Broughton’s third-quarter bankruptcy report, published last week, said carrier closings took an estimated 39,000 trucks off the road. Combined with the 88,000 trucks removed by bankruptcies in the first half of 2008, the previous record capacity cut — 117,000 over the full year in 2000 — was topped in just three quarters of this year.
With the latest report, total bankruptcies hit 2,690 this year, and the size of the national fleet has been cut by 6.5%. That reduction will help surviving truckers to raise rates when the economy begins to grow again and demand climbs, Broughton said.
When that might happen wasn’t clear.
FTR Associates, a Nashville, Ind., freight-forecasting firm, predicted last week that tonnage will fall 1.9% next year. American Trucking Associations’ tonnage report has declined three months in sequence and in September hit the lowest level since October 2007, even though the monthly total was a bit higher than the year-earlier level (see story, p. 1; click here for related Premium Content story).
With freight demand falling, the decline in diesel prices that has continued during the first weeks of the fourth quarter may not be enough to save fleets with marginal profits and weak cash flow, Broughton said.

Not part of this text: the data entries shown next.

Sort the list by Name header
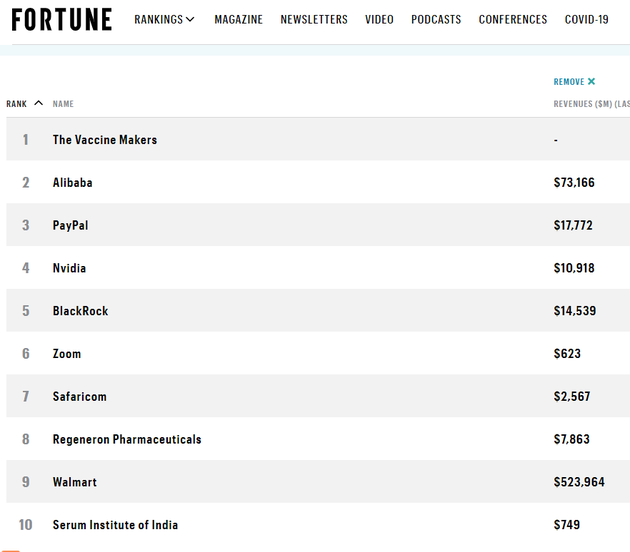The height and width of the screenshot is (552, 630). (x=63, y=104)
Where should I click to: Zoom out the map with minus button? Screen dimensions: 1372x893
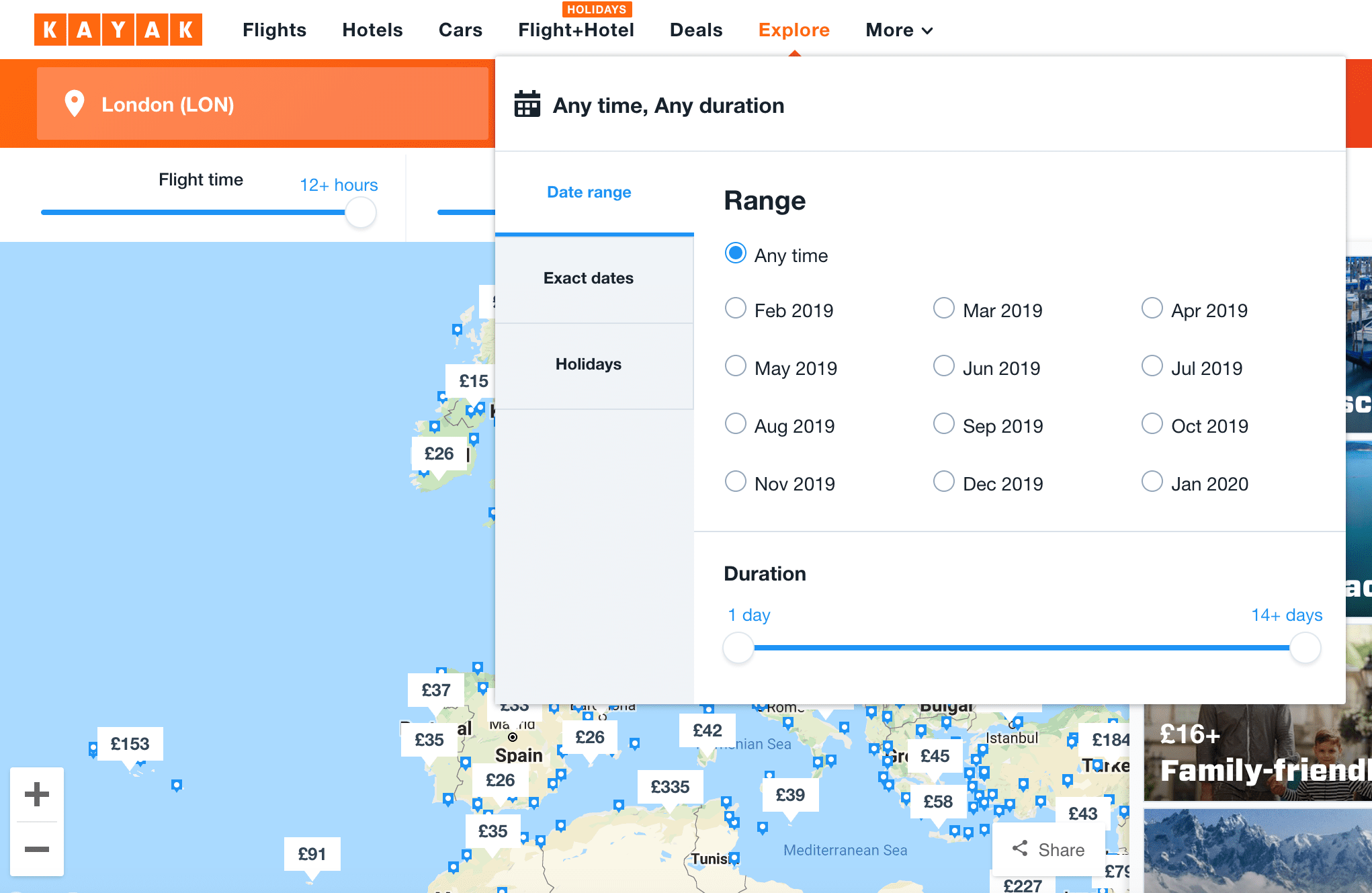click(x=37, y=849)
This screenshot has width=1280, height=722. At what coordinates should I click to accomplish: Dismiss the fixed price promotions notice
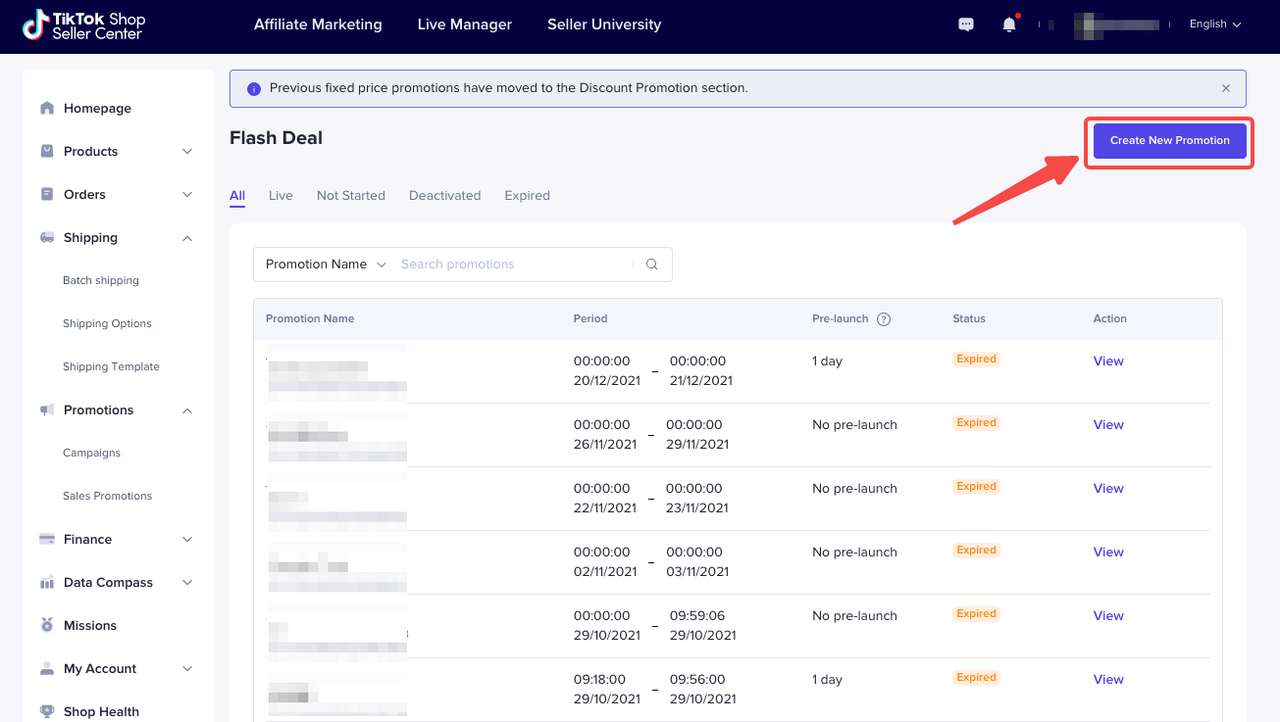tap(1226, 88)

He said the use of quick pay and receivables factoring rose in the quarter as fleets hunted for more immediate sources of cash to pay their bills. Quick pay gives payment when the freight is moved, but the rate that carriers receive is lowered. Fleets get cash from factoring by selling their receivables to an outside vendor for a fee.
“If the decline of fuel prices solved all of the margin and cash-flow issues at troubled fleets, the incidence of quick pay and factoring would have gone down during the quarter, not up,” Broughton said. “This suggests to us that the drop-off in the third quarter will prove to be only a lull in the storm and not a sign that the worst is over.”
Fourth-quarter totals could be similar to third-quarter levels, Broughton said, predicting that failures will climb early next year when fleets lack cash to pay annual fees such as license renewals.
There is an important distinction from a capacity standpoint between the current failures and the removal of 117,000 trucks in 2000 and 110,000 more the next year.
“In the previous cycle, some of that loss of capacity was offset by the addition of capacity by other carriers,” Broughton said. “That isn’t happening this time — at least not yet.”
Tonn Ostergard, chief executive officer of Crete Carrier Corp., Lincoln, Neb., confirmed the current situation.
“The failure of carriers has not necessarily left more loads for remaining companies,” said Ostergard. “I suspect there’s still excess capacity out there.”
“Some bad companies are going under, of course, but there are also some good companies that are still sound where the owner says, ‘To heck with it’ and closes down, and it’s amazing how quickly that capacity is absorbed into the market,” said Ray Haight, executive director of MacKinnon Transport, Guelph, Ontario, and chairman of the Truckload Carriers Association.
FTR said capacity isn’t likely to loosen further because of new equipment purchases and is predicting that Class 8 sales will hit a 30-year low in 2009.
Broughton’s data, which date back to 1990, exclude operations with fewer than five tractors.
Associate News Editor Jonathan Reiskin contributed to this story.